▸ PROBLEM: Among the records that follow, how many lines include the string "computer"? Only the number is wanted.

Saved entries
_ _ _

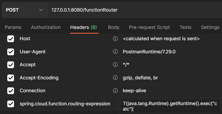The height and width of the screenshot is (114, 222).
Task: Disable the User-Agent header checkbox
Action: point(11,52)
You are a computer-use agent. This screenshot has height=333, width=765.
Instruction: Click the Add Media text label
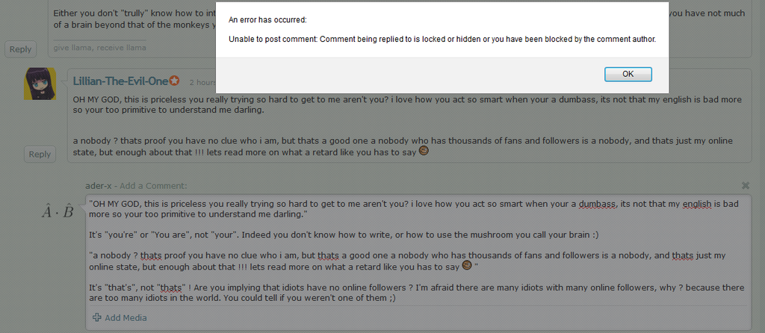point(126,318)
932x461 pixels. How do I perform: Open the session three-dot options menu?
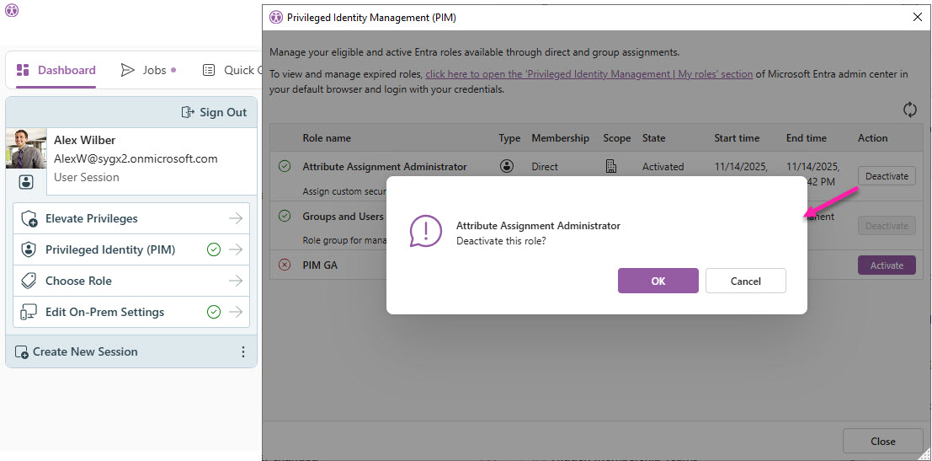243,352
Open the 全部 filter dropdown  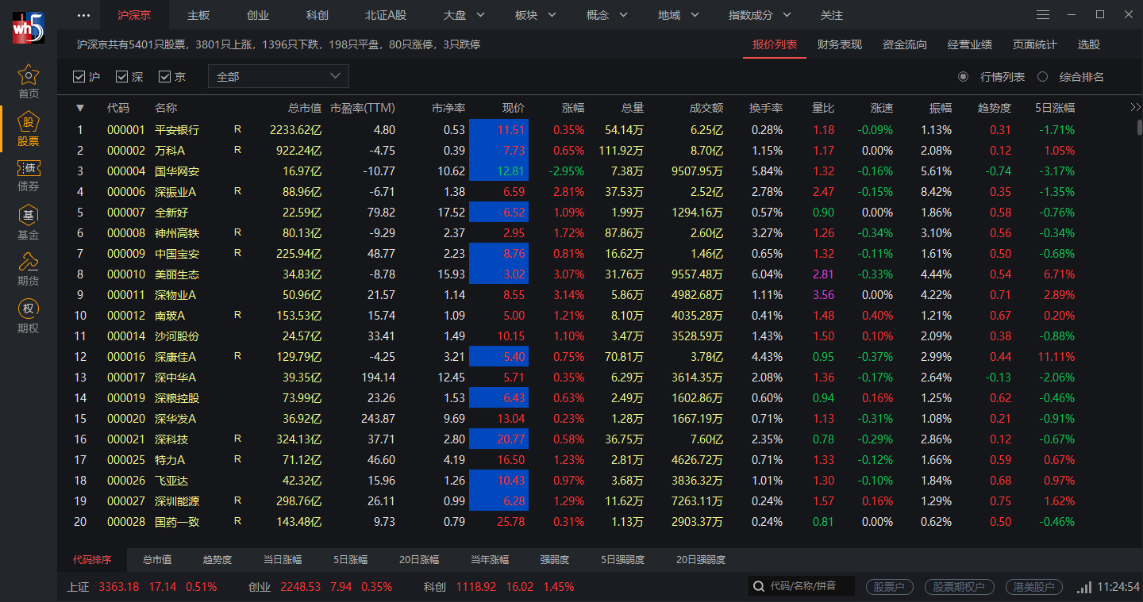click(x=278, y=77)
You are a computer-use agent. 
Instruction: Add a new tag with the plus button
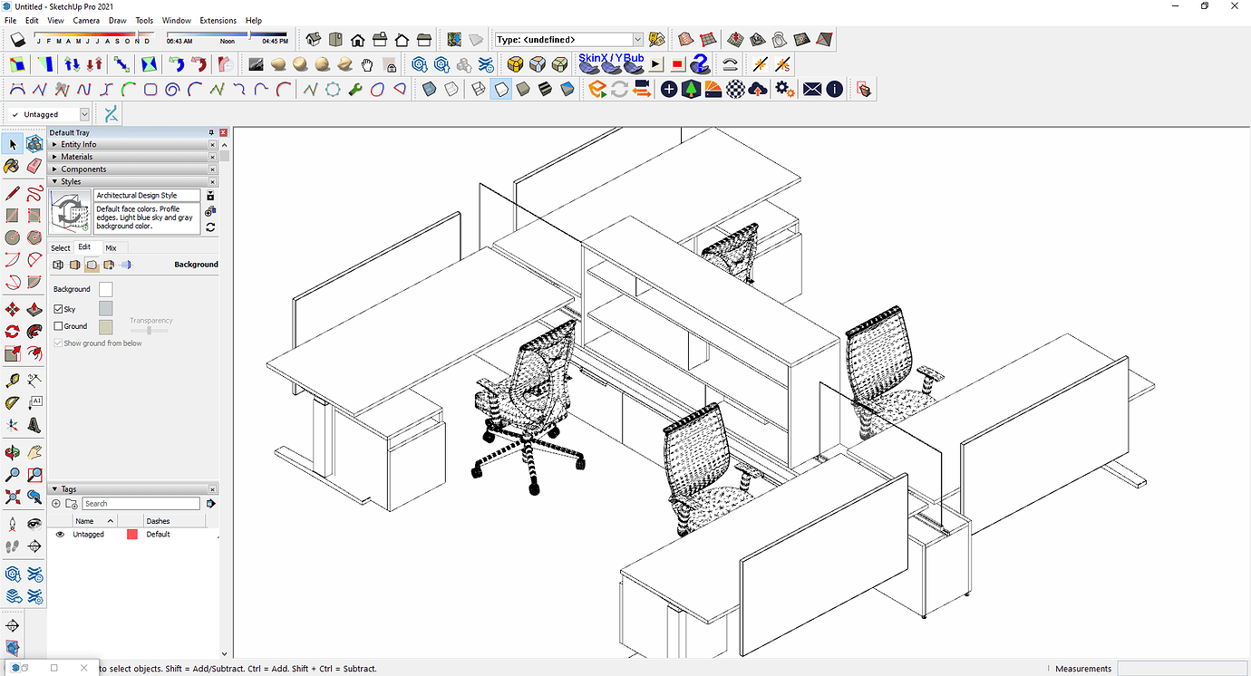(55, 503)
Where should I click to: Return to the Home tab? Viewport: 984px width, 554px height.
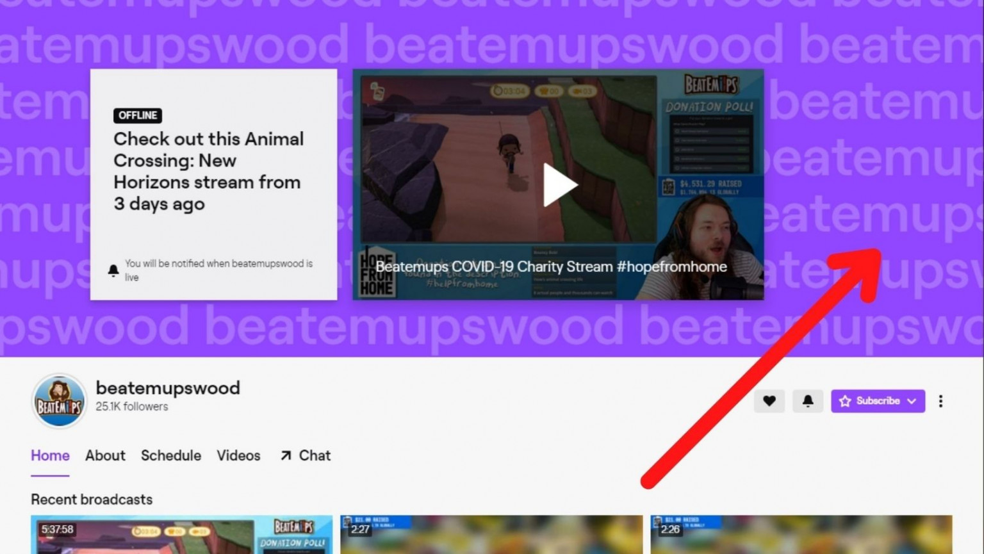(50, 455)
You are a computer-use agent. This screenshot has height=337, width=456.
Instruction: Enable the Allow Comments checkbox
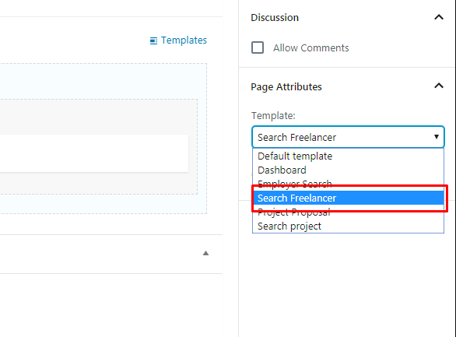[x=258, y=47]
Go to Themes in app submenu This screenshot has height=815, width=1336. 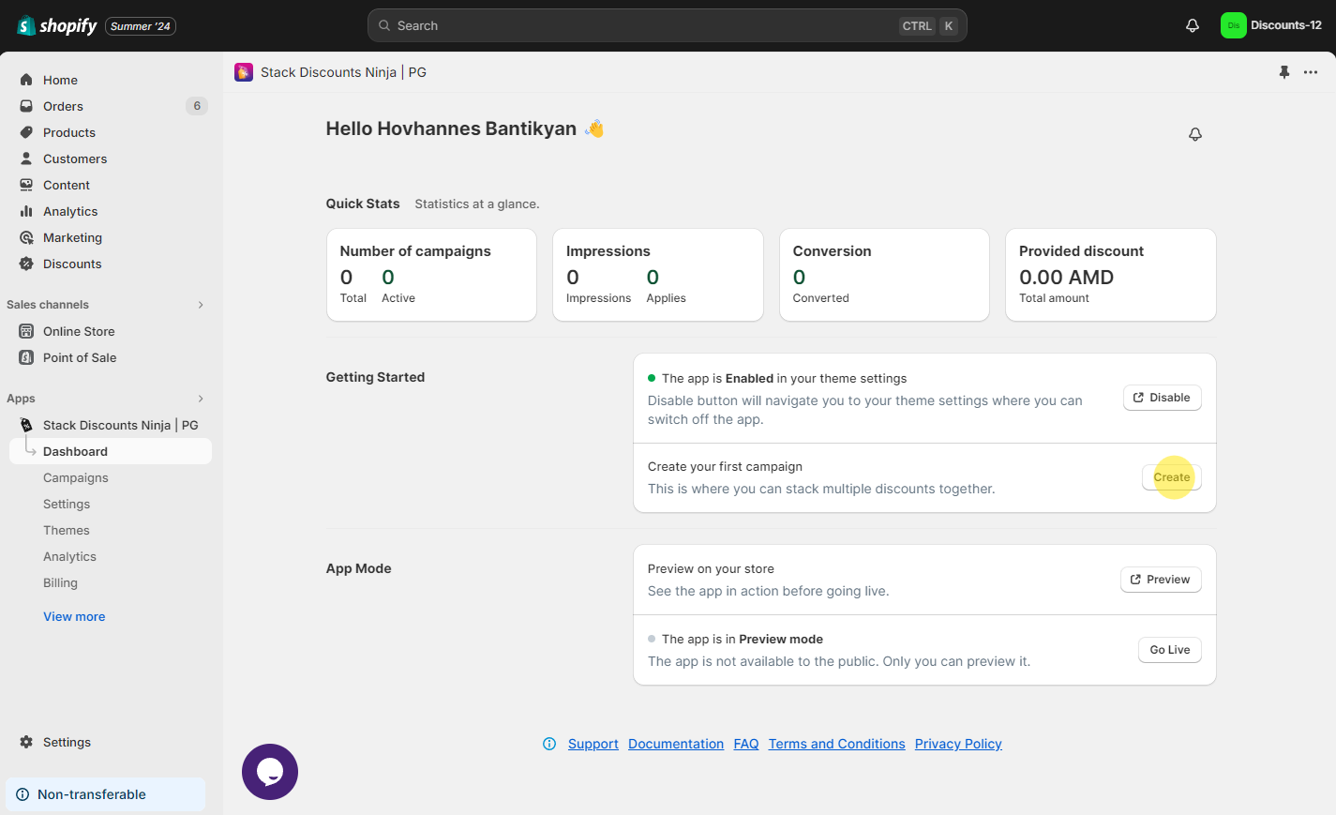click(67, 530)
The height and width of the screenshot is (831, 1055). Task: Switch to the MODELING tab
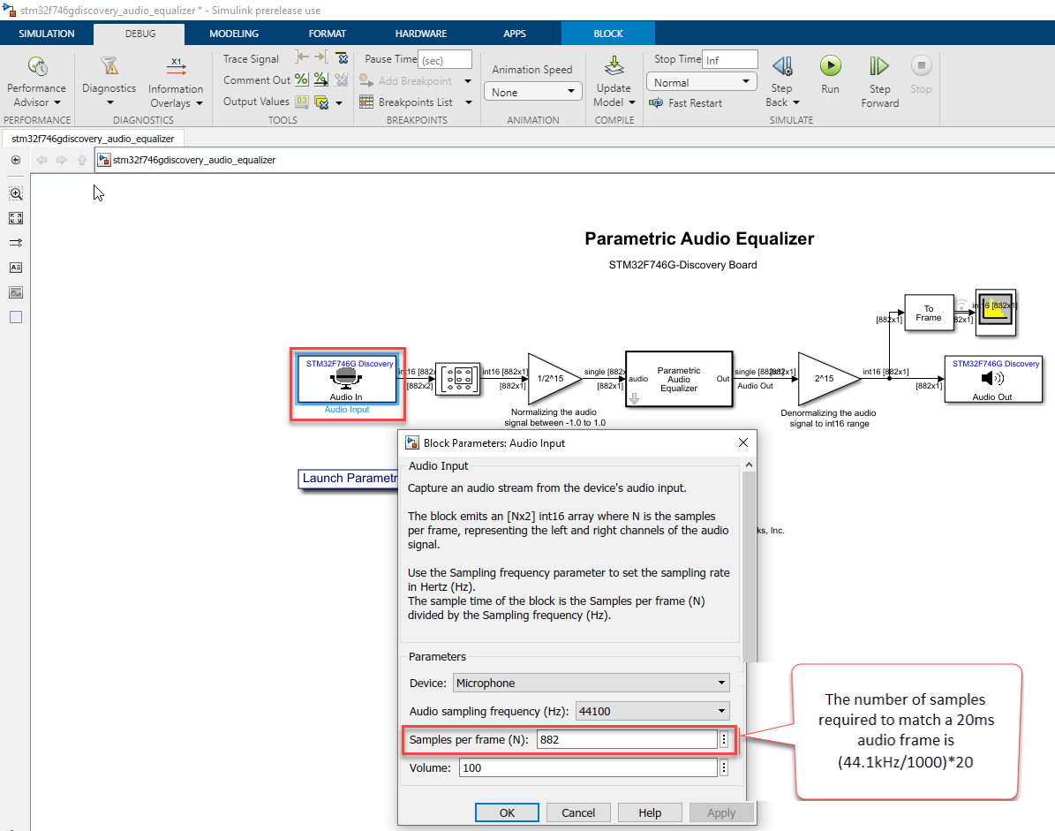[234, 34]
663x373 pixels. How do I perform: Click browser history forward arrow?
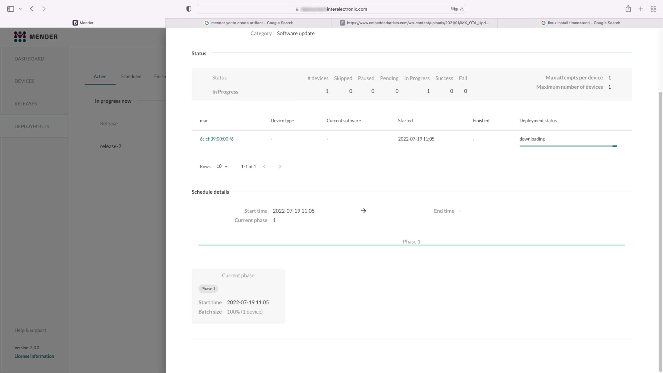click(x=44, y=9)
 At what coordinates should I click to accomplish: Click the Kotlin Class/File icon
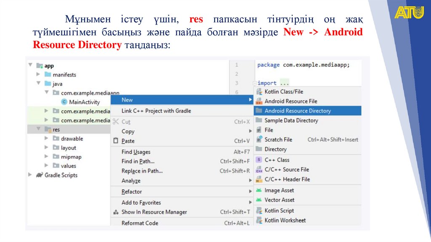[x=259, y=92]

_ _ _

▸ YOUR SOLUTION: 3